![Aerial view of street intersection with lights, crosswalks and bike paths](https://transportation.asu.edu/wp-content/uploads/sites/9/2021/08/crossroads-hero.jpg)
Featured project
Crossroads: Autonomous Intersection Management
Sponsors
Partially funded by National Science Foundation grants:
- CCF 1055094 (CAREER)
- CNS 1525855
- NIST 60NANB16D305
- NIST 60NANB15D322
Challenge
The introduction and adoption of autonomous vehicles will require intelligent autonomous intersection management. Intersection management includes maintaining a safety buffer around the vehicle while factoring variable network and computational time delays. Modeling these network and computational delays can degrade the throughput of the intersection even when processed by a state-of-the-art intersection manager.
Summary
To combat these limitations, ASU researchers have developed Crossroads, a time-sensitive method to program the interface of a vehicle and intersection that does not require an additional buffer to account for network and computational delays.

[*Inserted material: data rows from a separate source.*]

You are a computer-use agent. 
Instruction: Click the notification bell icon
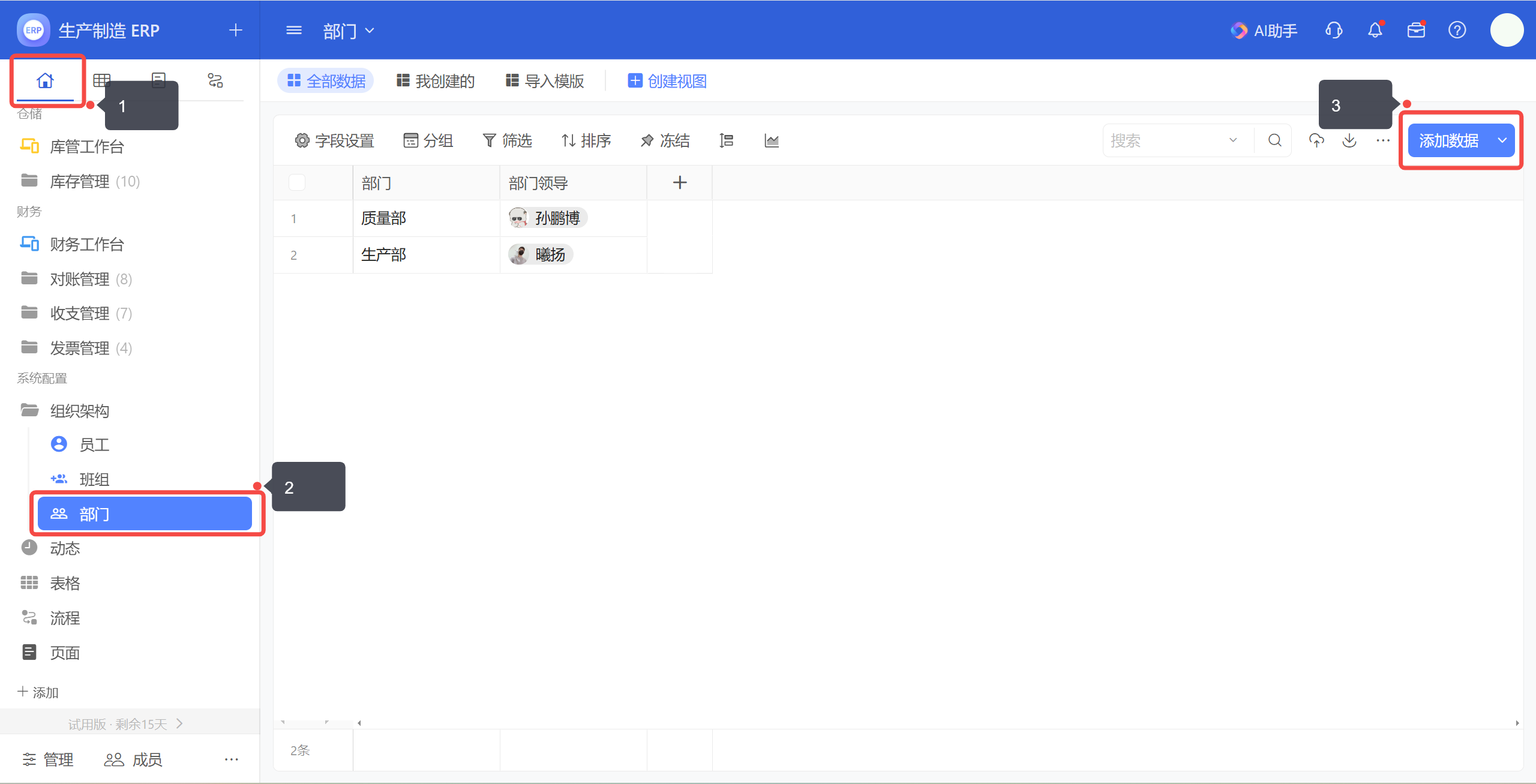tap(1375, 30)
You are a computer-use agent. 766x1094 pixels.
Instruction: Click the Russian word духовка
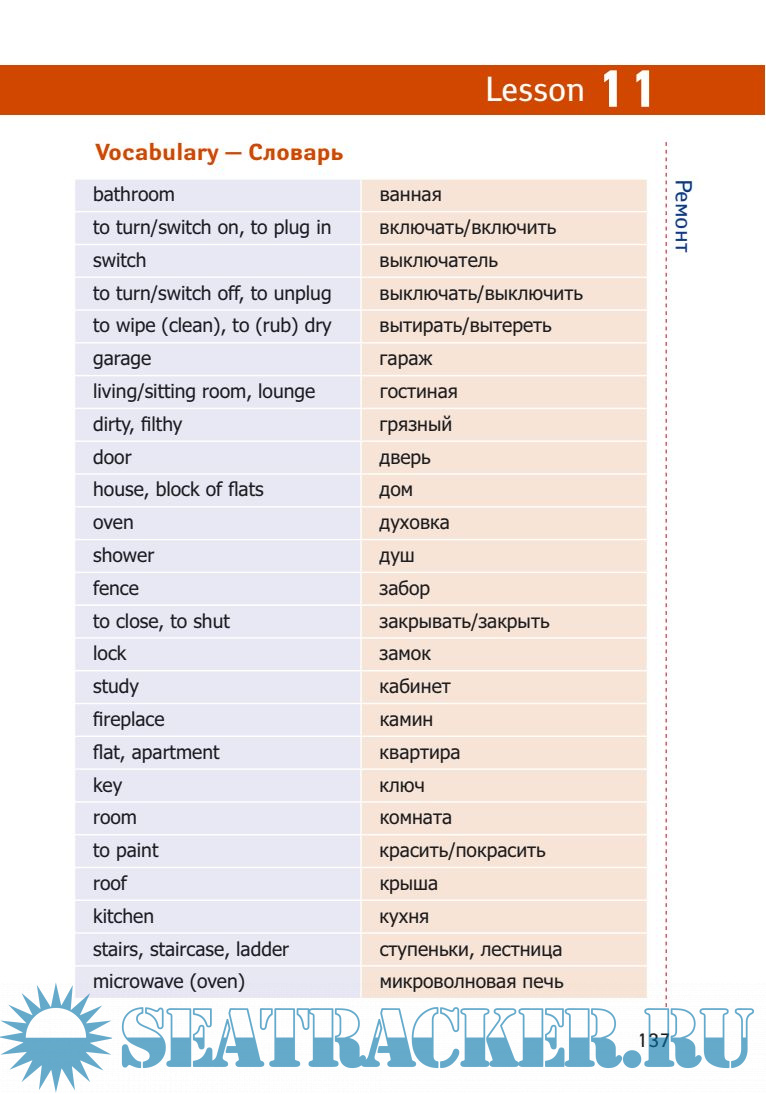pos(414,523)
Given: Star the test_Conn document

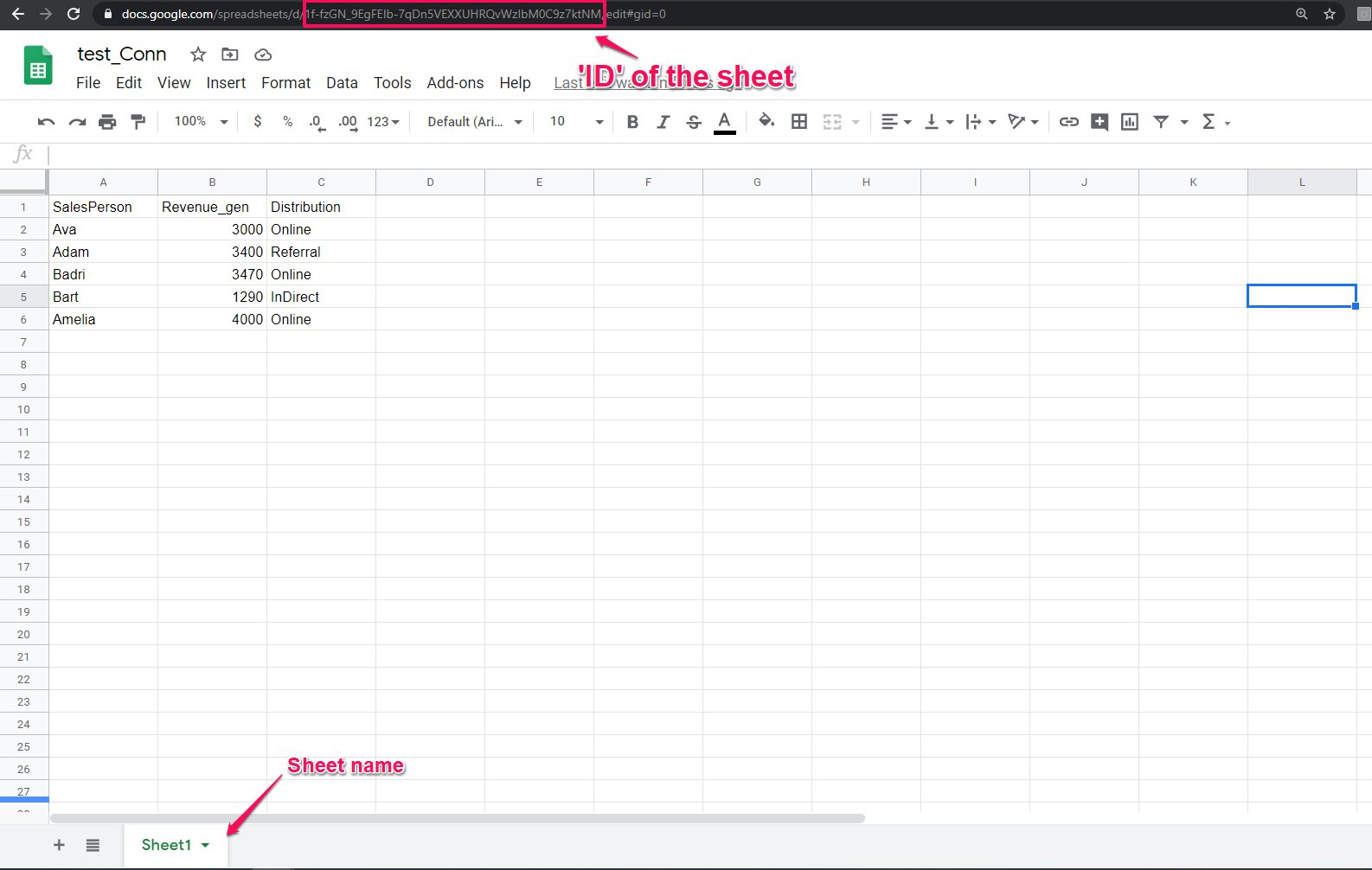Looking at the screenshot, I should 198,54.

Using a small-scale intersection model with radio control cars, the Crossroads approach demonstrated a reduction in average vehicle wait time at a single-lane intersection of 24 percent. Crossroads obviates the need for large buffers to accommodate network and computational delays.
![Simulated Intersection](https://transportation.asu.edu/sites/default/files/inline-images/intersection.jpg)
Results
Through extensive MATLAB simulations, Crossroads has shown increased throughput compared to existing approaches: 1.62X higher throughput (on average) than Velocity Transaction Intersection Management (VT-IM) with extra safety buffers, and 1.36X higher throughput (on average) than autonomous intersection management (AIM).